I am disgusted, saddened, and angry, but not surprised for I have lived amongst the Trump supporters as an interracial family. They threw eggs at my house, tried to run my husband off the road, drove pick-up trucks with confederate flags back-and-forth, back-and-forth, back-and-forth in front of my house, and made threatening phone calls to my home in the middle of the night.

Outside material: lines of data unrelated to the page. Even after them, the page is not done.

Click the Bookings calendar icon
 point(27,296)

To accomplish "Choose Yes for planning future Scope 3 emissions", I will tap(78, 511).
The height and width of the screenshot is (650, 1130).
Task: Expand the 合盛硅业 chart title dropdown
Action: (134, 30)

Having seen it up close, I understand these Trump supporters in a way that many of the elite leftists can’t. First and foremost, they are people, just like the rest of us, making a life for themselves. Many love their families and care for their neighbors and work hard to provide for their children. While I will never condone their racist perspectives or hate-filled actions toward my family, I can understand where their angst is born. Everything they know is changing. The small towns that used to be vibrant communities are now desolate piles of abandoned buildings. The jobs their grandparents taught them to rely on are gone and there’s nowhere to turn – no education to lean on, no career back-up plan. Their world is bleak and it makes sense that Trump’s message to Make America Great Again appealed to them.
I am, however, speechless and astounded that white evangelical Christians voted for Trump in such overwhelming numbers, 81% to be exact—the highest percentage of such evangelicals ever to vote for a Republican candidate.

I grew up in the evangelical tradition, and learned well that the pure message of the gospel is this:
Here is how we overcome evil with good.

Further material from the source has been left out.